Amfipoli di primo acchito non dice nulla se non agli storici: eppure questa antica città è stata il centro economico e politico dell’impero di Alessandro Magno. Situata nella Macedonia centrale, a un centinaio di chilometri a est di Salonicco, era al centro di importanti percorsi commerciali: qui c’erano miniere d’oro e d’argento, qui c’era (e c’è) il fiume Strimone che ne faceva un porto fluviale perfetto e sicuro ad appena cinque chilometri dall’Egeo. Finché nel 357 a.C. Amfipoli viene conquistata da Filippo II, padre di Alessandro, che la trasforma in uno dei punti nevralgici del suo impero. E più tardi, nel 31 a.C., Marco Antonio e Cleopatra la scelgono quale base per la flotta romana-egiziana prima della sconfitta ad Azio.

Ora il sito di Amfipoli, il ritrovamento di una tomba che non ha eguali in Grecia, viene vissuto quasi si fosse “rubato” alle rocce e al tempo un secondo Partenone. Certo, ad Amfipoli ne hanno scoperti circa 400 di sepolcri ma nessuno è come questo: la struttura risale alla fine del quarto secolo a.C. e il muro di cinta di marmo e pietra calcarea (un cerchio perfetto alto 3 metri, con una cornice di marmo lavorata a “mattoni”, dalla circonferenza di 500 metri) fa impallidire persino il luogo di sepoltura - assai poco distante - di Filippo II, a Vergina, a ovest di Salonicco. Tomba e muro di cinta hanno un design unico ed è probabile che siano opera dell’architetto Deinokratis, contemporaneo di Alessandro Magno.

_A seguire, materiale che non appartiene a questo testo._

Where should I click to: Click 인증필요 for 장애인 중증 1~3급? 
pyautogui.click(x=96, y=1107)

Insomma, la domanda che sta appassionando la Grecia e la comunità scientifica mondiale è: chi è sepolto nella tomba? Per le poche centinaia di abitanti di Nea Amfipoli e Nea Mesolakkia, i due paesi più vicini al luogo di sepoltura, c’è un solo uomo che abbia potuto meritare una simile tomba: non c’è dubbio, è Alessandro “O Megalos”. Lo sperano eccome gli abitanti della provincia, undicimila persone che non credono ai loro occhi nell’avere sotto i piedi un tesoro del genere. I turisti, sono arrivati i turisti. E i giornalisti, greci certo, ma del sito hanno parlato alla Bbc e sul National Geographic. E allora al kafenio, il caffè tradizionale di Mesolakkia dove si radunano le 436 anime del paese, stanno aspettando con trepidazione l’arrivo della compagnia telefonica: vogliono installare una connessione Internet. Hotel qui, su queste verdi colline, non ce ne sono: questione di tempo. «Prima la terra non valeva nulla - annunciano alla Bbc - ora nessuno sta vendendo: tutti aspettano l’annuncio ufficiale degli archeologi».

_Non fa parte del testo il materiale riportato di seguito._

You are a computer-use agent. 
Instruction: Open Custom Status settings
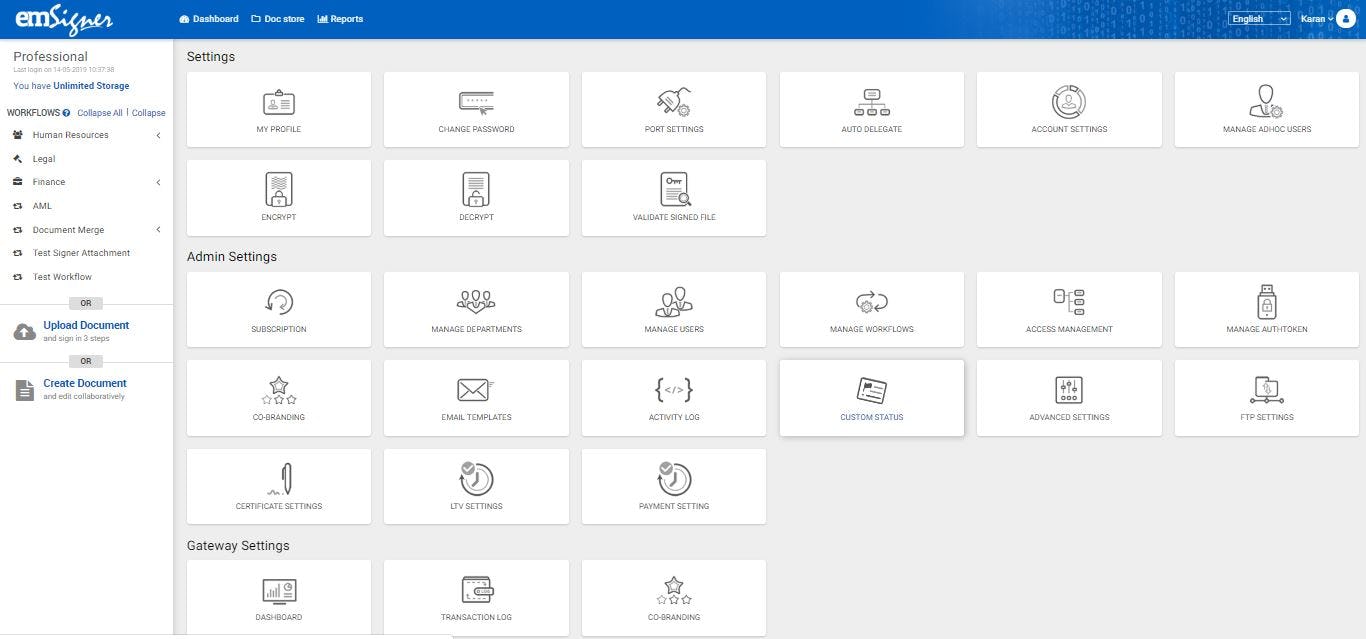871,397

Che però su una cosa paiono - quasi - certi: lì sotto non c’è il corpo di Alessandro. Quella tomba è datata dopo la sua morte avvenuta nel 323 a Babilonia (con tanto di prima sepoltura in Egitto). Ma un “vip” dev’essere per forza, anche se non magari uno dei suoi generali più fidati che tradizionalmente venivano sepolti in un cimitero vicino a Vergina. Forse, magari, sotto quel tumulo largo 158 metri (quando Stonehenge ne ha 98) un funzionario di alto livello. Teoria che ha le sue fondamenta nel leone di pietra alto 5 metri che sormontava originariamente il sito: in passato, il leone è stato associato a Laomedonte di Mitilene, uno dei comandanti militari di Alessandro, governatore della Siria dopo la morte del re. Ottima indicazione, se... Se non fosse che poco più di un mese fa gli archeologi si sono imbattuti in una scoperta straordinaria.

Ricapitoliamo: la tomba è suddivisa in tre stanze (e già se ne ipotizza una quarta). All’entrata, due sfingi di marmo, alate e senza testa. Dovevano esser alte più di due metri: incarnano la virtù e la forza. Poi, una seconda porta e due splendide statue di donne, alte 2,27 metri: viso moderno, abito drappeggiato. Elegantissime: da passerella. Ognuna ha un braccio teso quasi a voler scoraggiare intrusi e tombaroli. Forse sono loro la chiave del mistero: sul capo reggono cesti sacri a Dioniso. Rappresentano le Klodones, le sacerdotesse che frequentava Olimpia, la madre di Alessandro. E allora lì sotto, oltre quella porta, potrebbe riposare una donna. Non un re ma una regina.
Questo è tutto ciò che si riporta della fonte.